**WHAT TO DO**
Write down the lines exactly as they appear, from the one that contains "Screen dimensions: 1512x809" through the final line of the records, so that both ends are kept and no pictures come along.

____ RECORDS FOR PROCESSING

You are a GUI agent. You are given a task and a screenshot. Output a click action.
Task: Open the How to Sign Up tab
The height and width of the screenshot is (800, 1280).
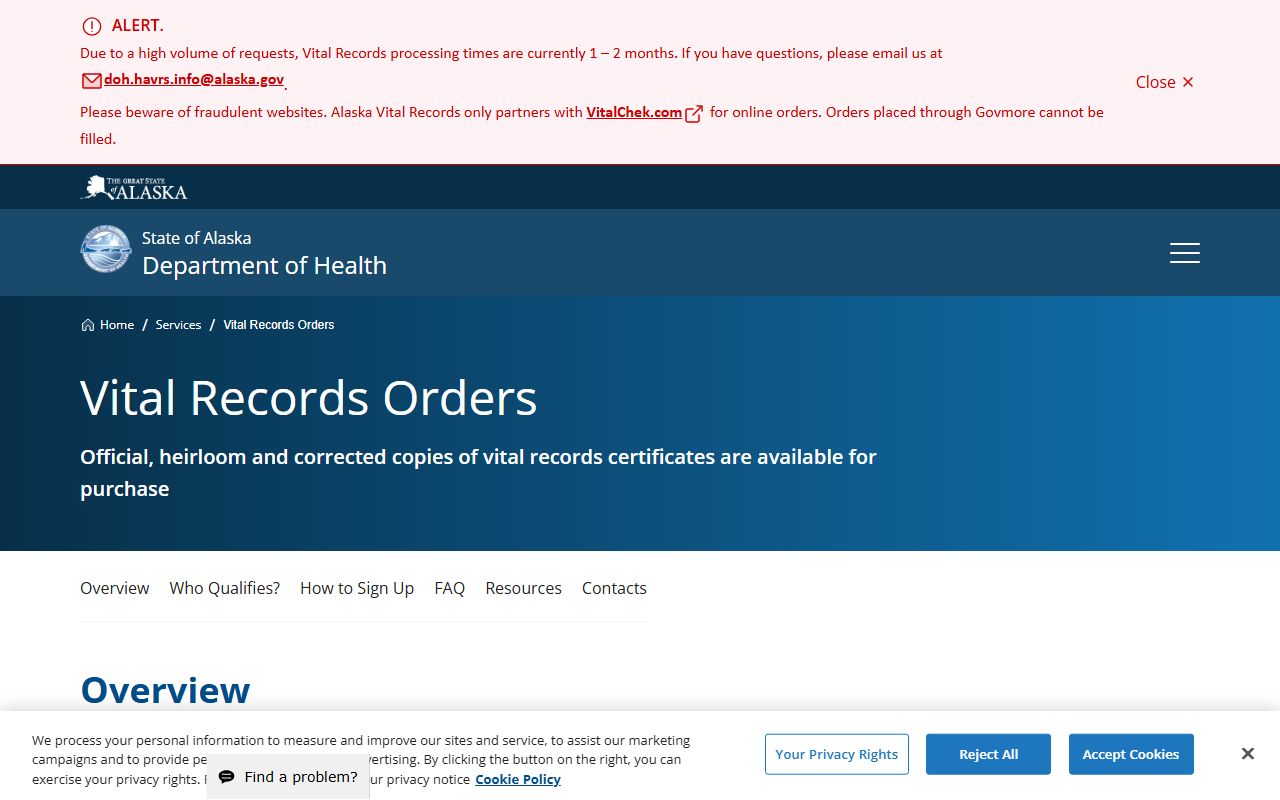click(357, 588)
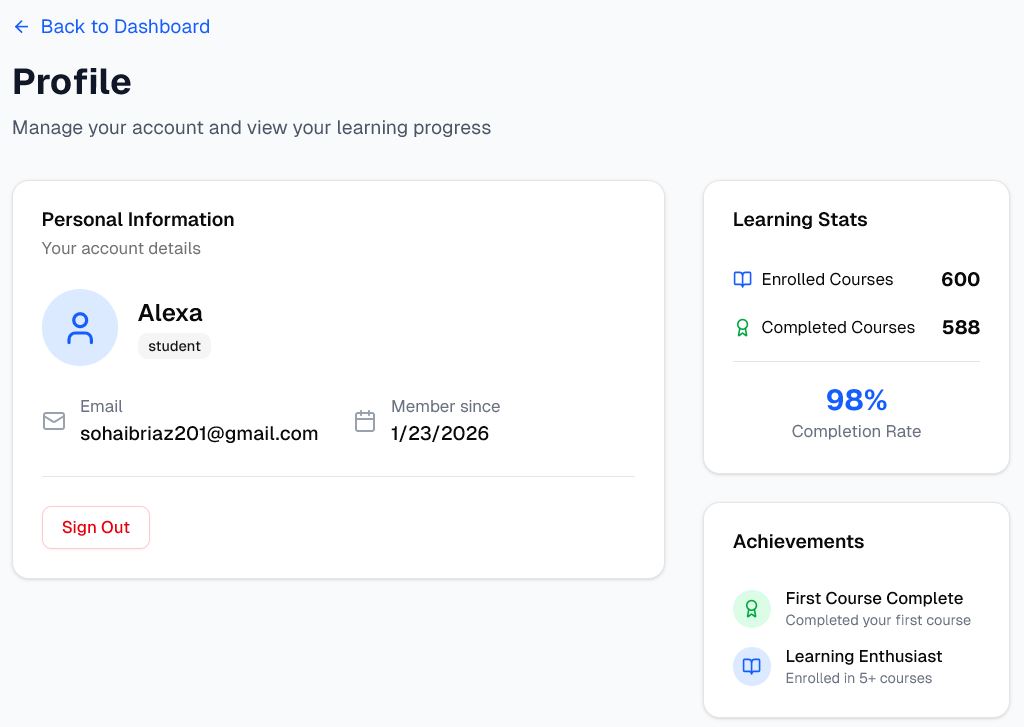Screen dimensions: 1024x727
Task: Click the Completed Courses count 588
Action: [x=960, y=327]
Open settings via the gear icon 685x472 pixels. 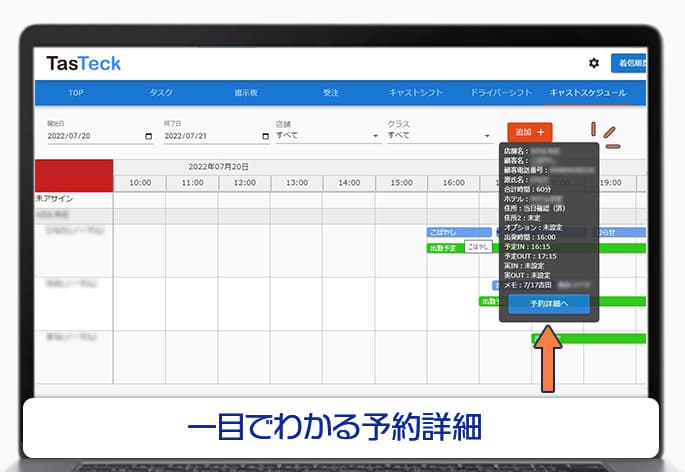(593, 63)
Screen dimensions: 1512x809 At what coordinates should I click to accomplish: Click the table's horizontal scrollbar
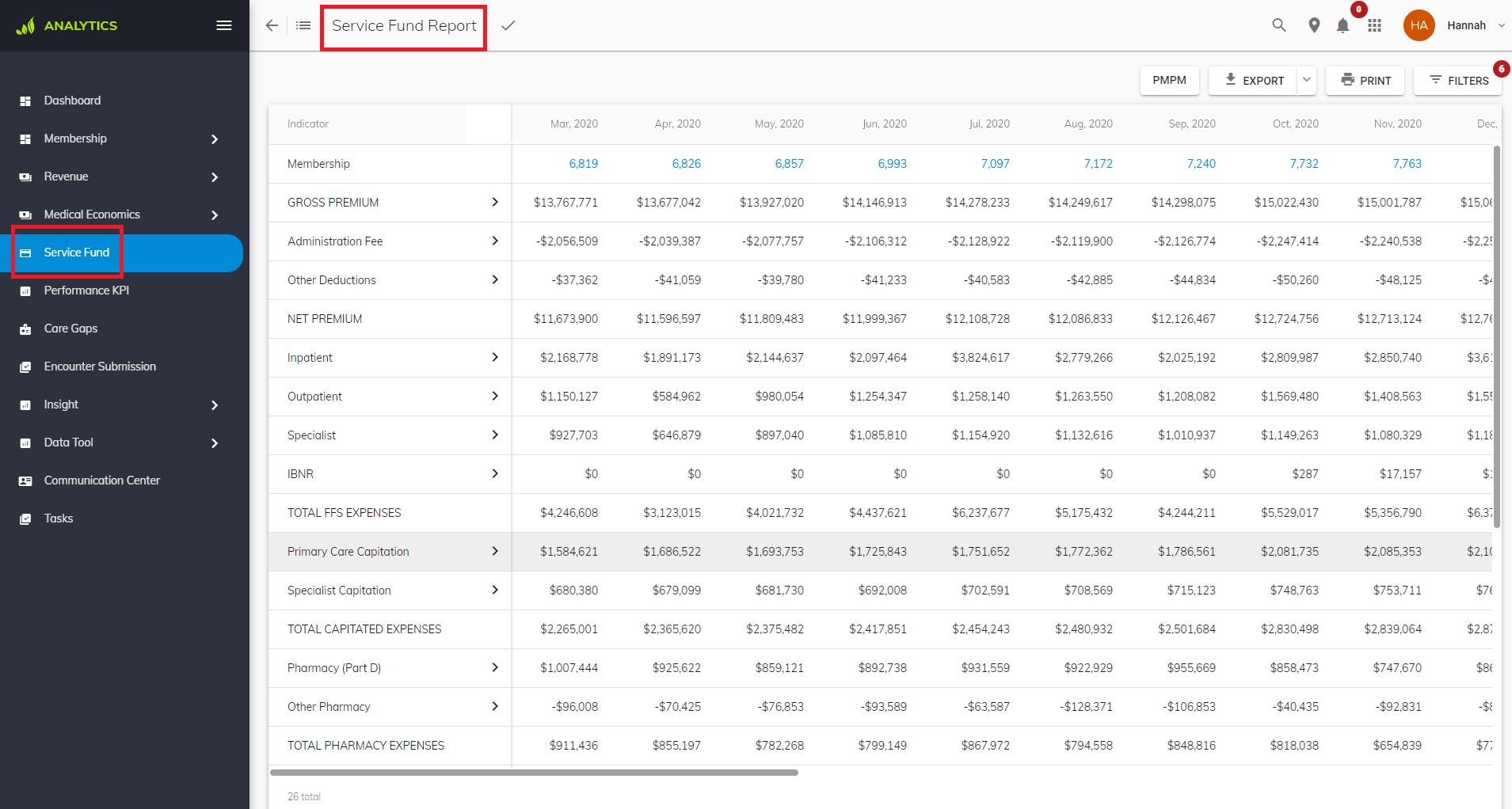click(534, 773)
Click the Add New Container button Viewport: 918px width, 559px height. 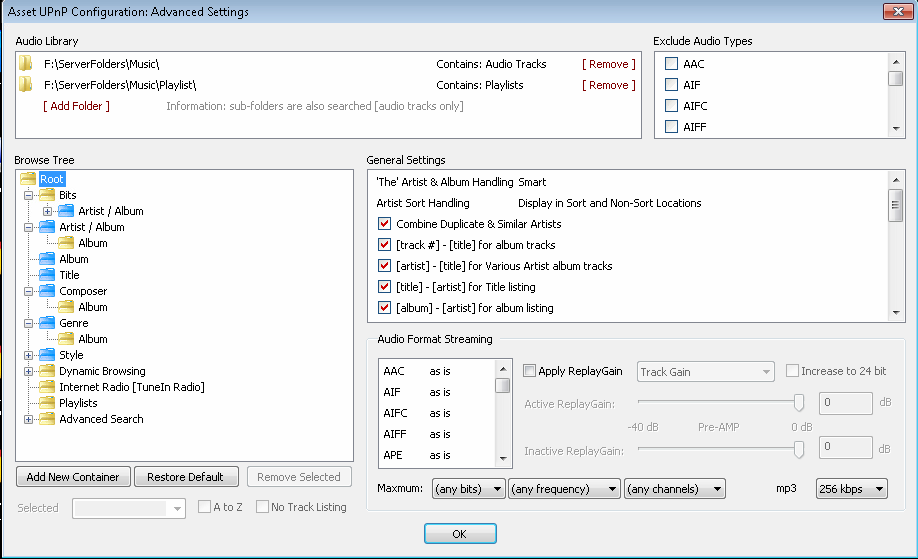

________

**FINISHED TASK**
Screen dimensions: 1512x809 At what coordinates should I click to accomplish: Click the table's horizontal scrollbar
click(534, 773)
Click the Add New Container button Viewport: 918px width, 559px height. 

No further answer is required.